The total amount of funding requested must not exceed the amounts listed below for each activity:
- Workforce studies: $50,000 over a maximum 2-year period of support.
- REU supplements: typical undergraduate student support levels are expected not to exceed $1,350 per student per week (including all direct and indirect costs) for a 10-week summer activity or a comparable pro rata amount for an academic-year activity. For further details of support levels for the NSF REU program, see solicitation NSF 22-601.
- INTERN supplements (Non-Academic Research Internships for Graduate Students): Total funding requests are limited to a maximum of $55,000 per student per six-month period; see DCL NSF 21-013.
- SII-GRS Supplements: $75,000 per student per year to cover costs of stipend, tuition, research materials, mentorship support, and applicable indirect costs.

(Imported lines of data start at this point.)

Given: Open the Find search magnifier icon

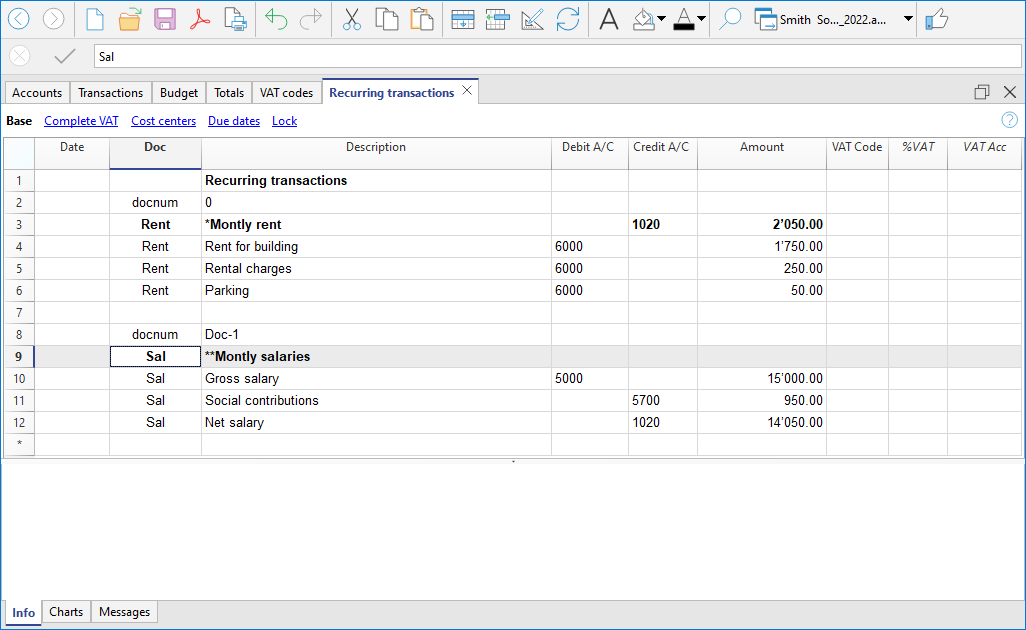Looking at the screenshot, I should [729, 19].
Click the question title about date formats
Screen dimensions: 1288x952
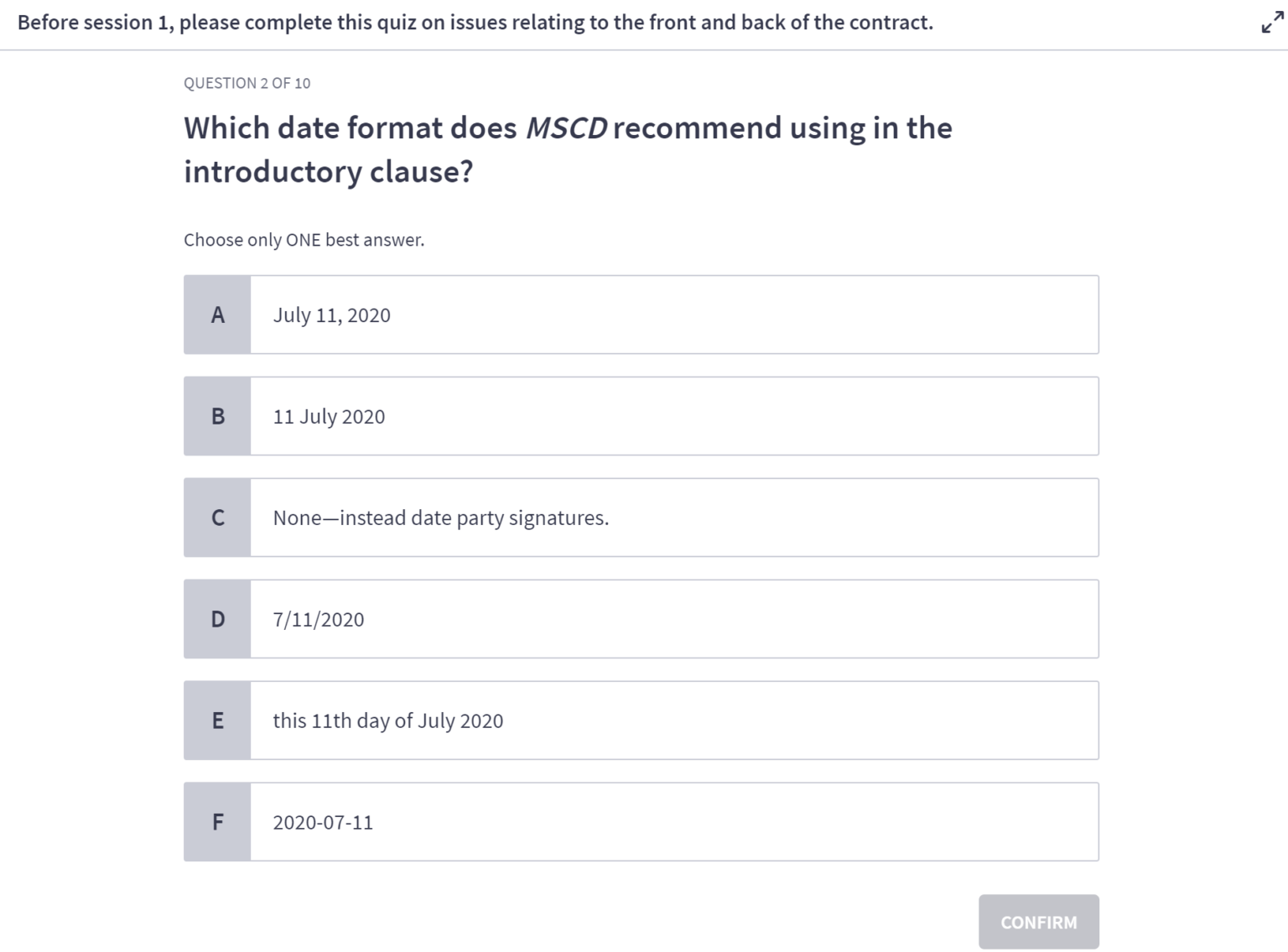[x=568, y=149]
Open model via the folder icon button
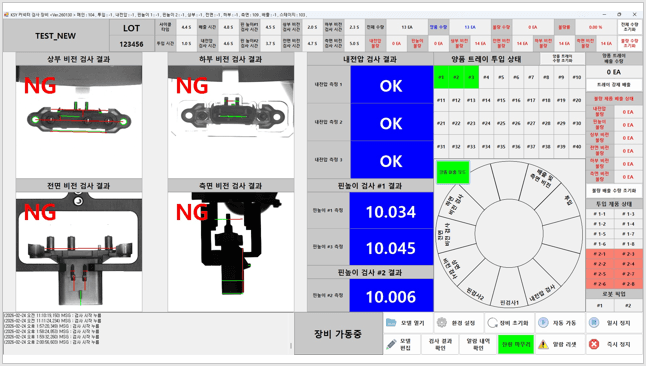Image resolution: width=646 pixels, height=366 pixels. click(x=391, y=323)
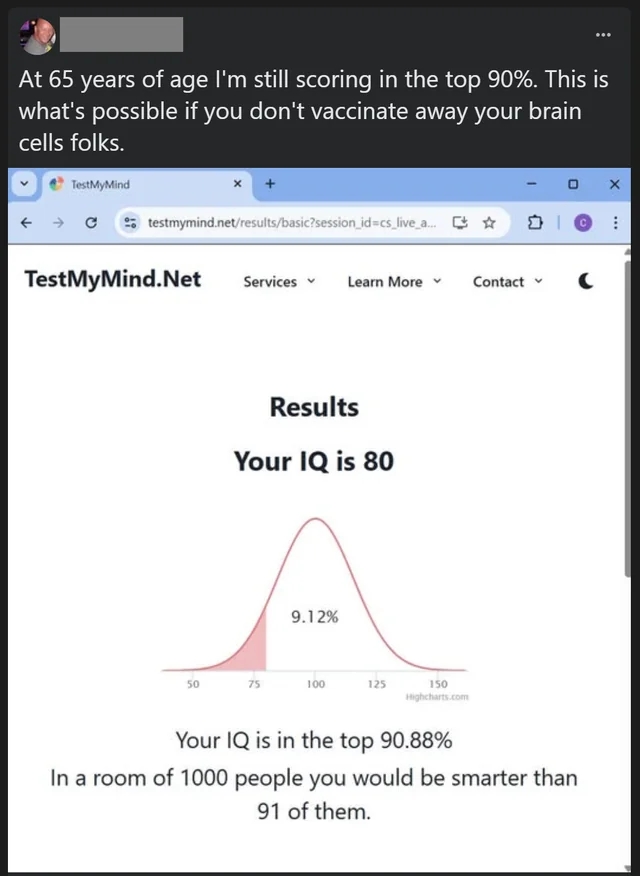Click the browser forward arrow
Screen dimensions: 640x876
click(x=59, y=223)
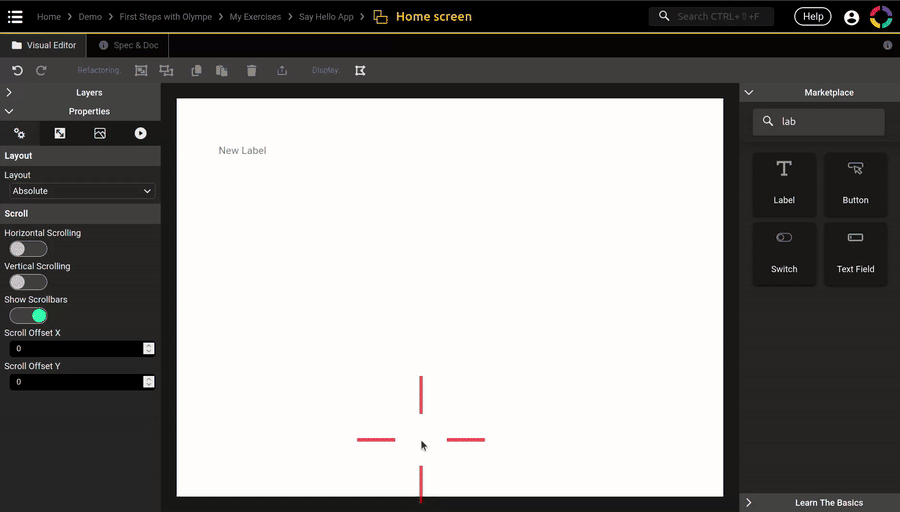This screenshot has width=900, height=512.
Task: Open the hamburger main menu
Action: point(15,16)
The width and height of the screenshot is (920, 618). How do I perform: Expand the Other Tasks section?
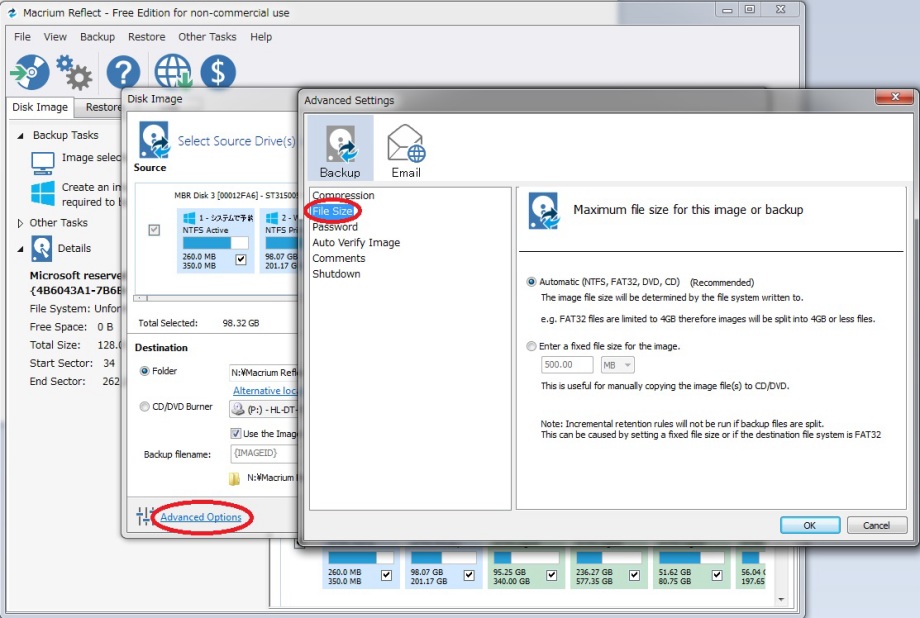coord(20,223)
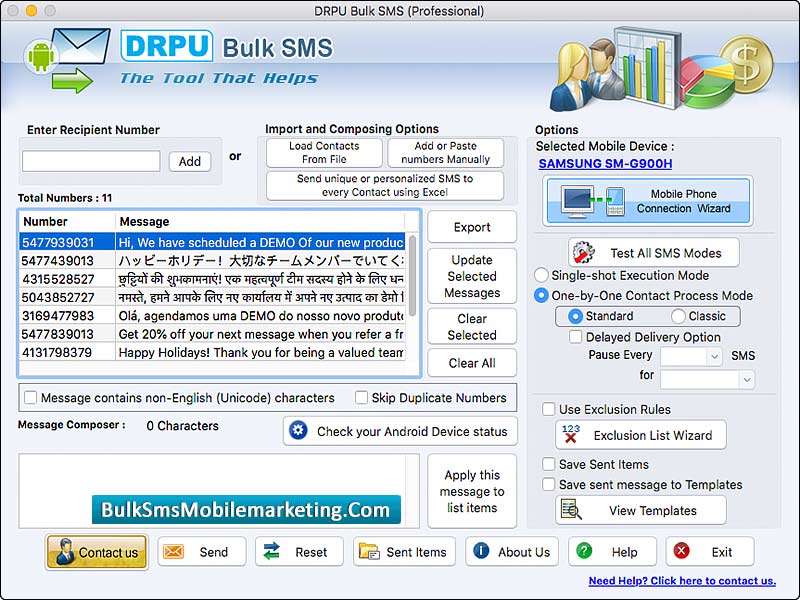
Task: Click the View Templates magnifier icon
Action: point(569,510)
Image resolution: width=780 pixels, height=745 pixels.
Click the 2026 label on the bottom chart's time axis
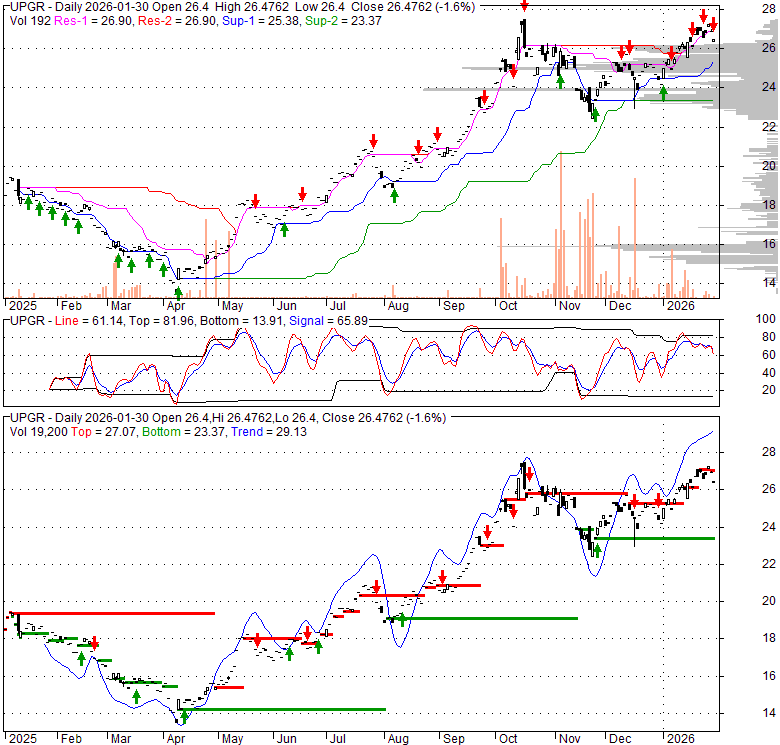click(680, 738)
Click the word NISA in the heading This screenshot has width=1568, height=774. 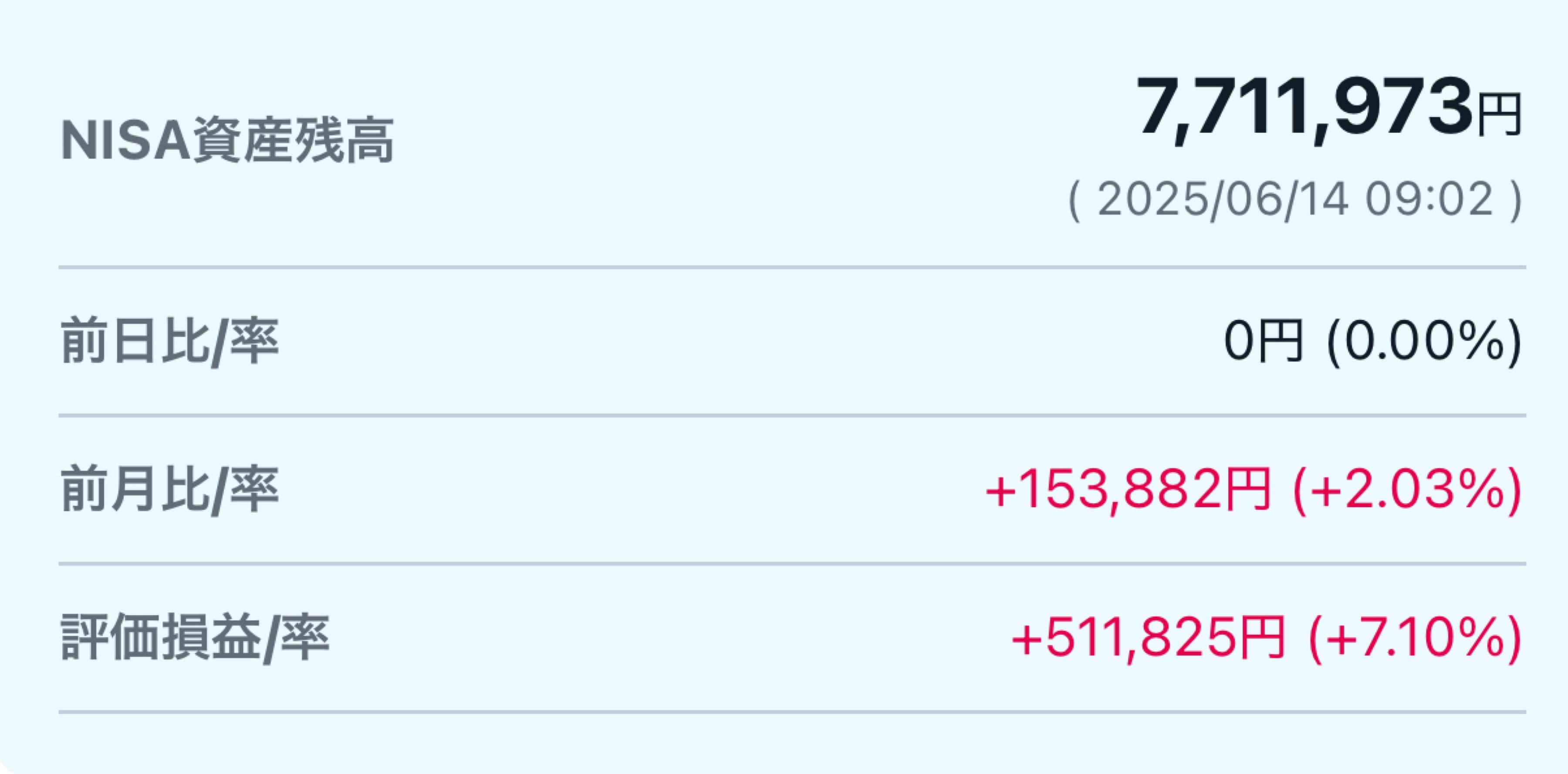[x=126, y=141]
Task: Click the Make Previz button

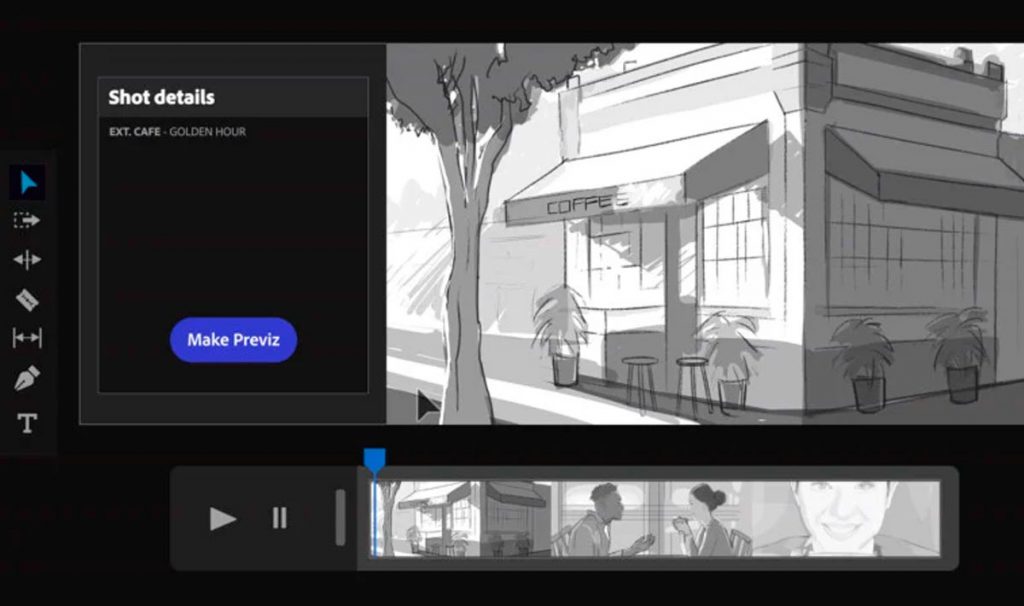Action: 232,340
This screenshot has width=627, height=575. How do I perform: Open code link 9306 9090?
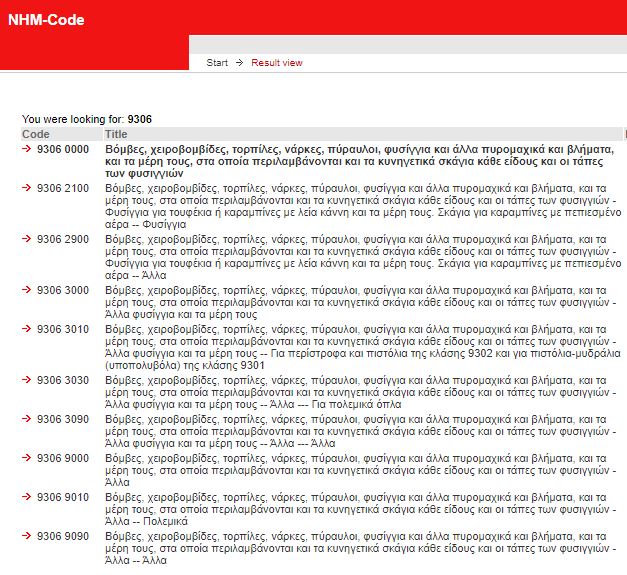(x=62, y=536)
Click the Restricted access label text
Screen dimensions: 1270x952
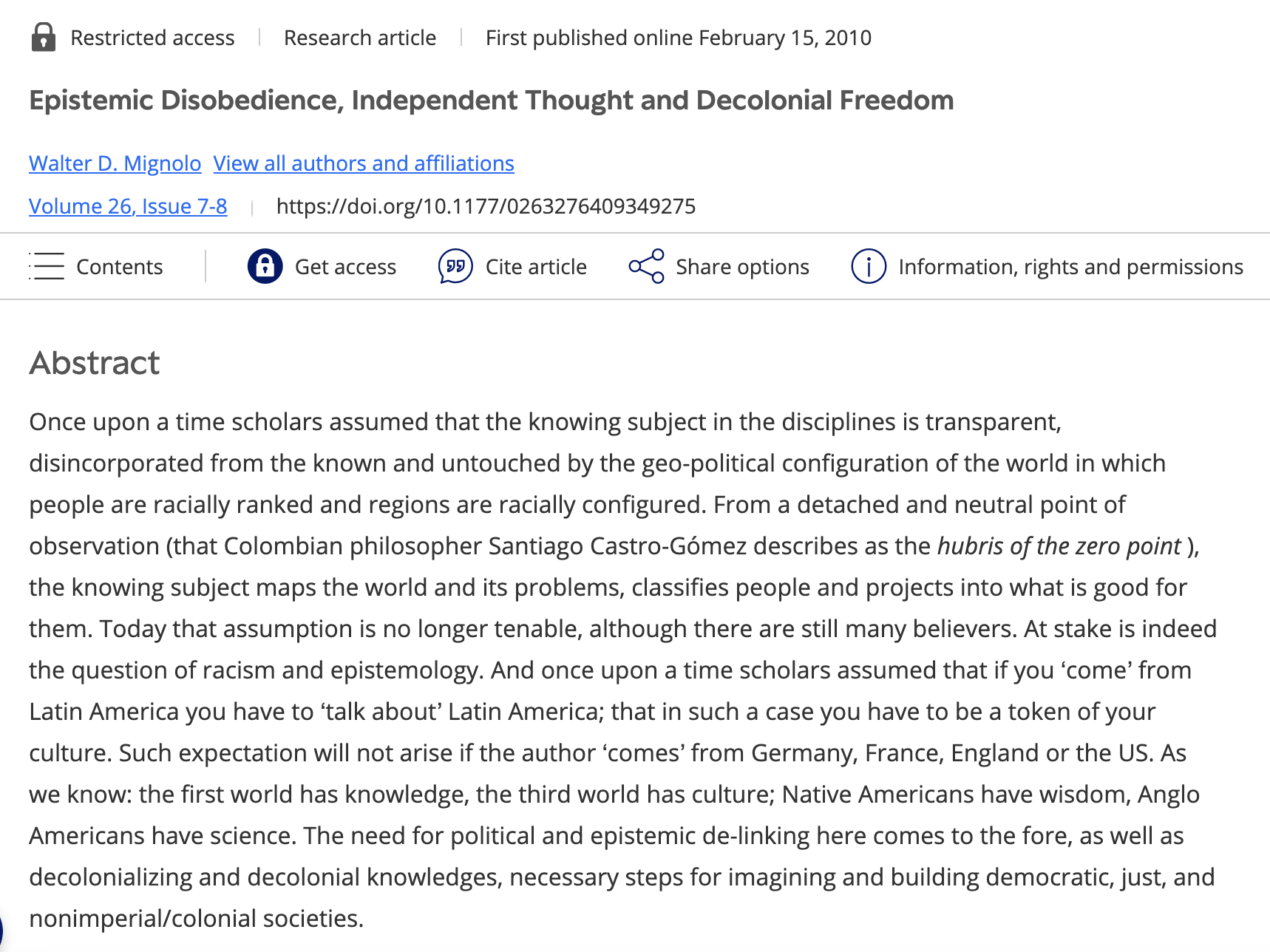click(152, 38)
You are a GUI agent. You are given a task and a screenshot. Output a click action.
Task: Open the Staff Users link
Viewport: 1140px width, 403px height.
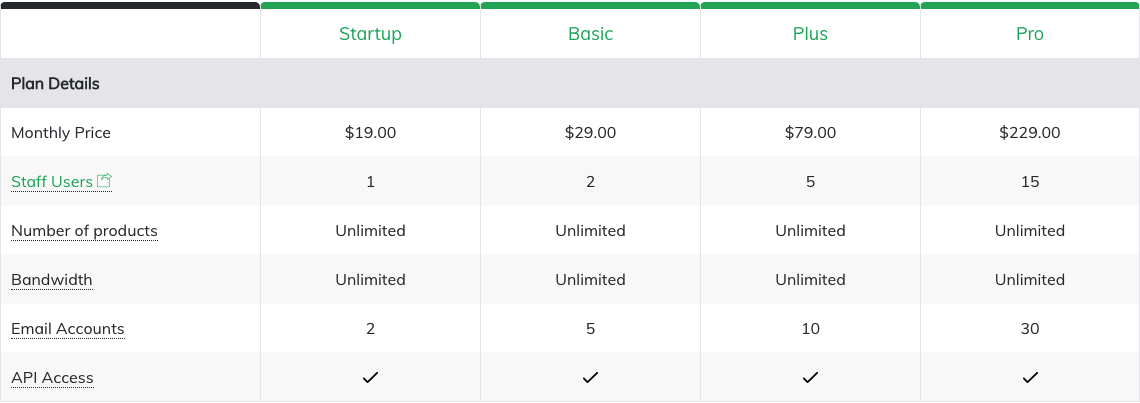(52, 182)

- Informal Education and Outreach: $50,000 over a maximum 2-year period of support.
- Conferences and Workshops: $100,000 over a maximum 1-year period of support.
ELIGIBILITY AND PREPARATION INSTRUCTIONS FOR FUNDING REQUESTS
Supplemental funding requests to an existing NSF award should be submitted in accordance with the guidelines found in Chapter VI.E.5 of the PAPPG and if applicable, the relevant supplemental funding opportunity. When preparing a supplemental funding request for a conference or workshop, grantees should refer to Chapter II.E.9 of the PAPPG for guidance on the information to include in the Summary of Proposed Work Section (Project Description) and the types of costs to include in the budget. This DCL invites supplement requests from PIs of existing awards in the following programs: Spectrum Efficiency, Energy Efficiency, and Security: Enabling Spectrum for All (SpecEES - NSF 19-529), NSF/Intel Partnership on Machine Learning for Wireless Networking Systems (MLWiNS - NSF 19-591), Spectrum and Wireless Innovation enabled by Future Technologies (SWIFT - NSF 20-537, NSF 21-539, NSF 22-571), Spectrum Innovation Initiative: National Center for Wireless Spectrum Research (SII-Center - NSF 21-558), Resilient and Intelligent NextG Systems (RINGS - NSF 21-581), and Spectrum Innovation Initiative: National Radio Dynamic Zones (SII-NRDZ - NSF 22-579). In addition, if you have a relevant award in a core program of any directorate participating in one of the above-listed programs, you may reach out to the SII team (firstname.lastname@example.org) and your cognizant Program Officer for guidance as to whether a supplement may be supported for your award as well.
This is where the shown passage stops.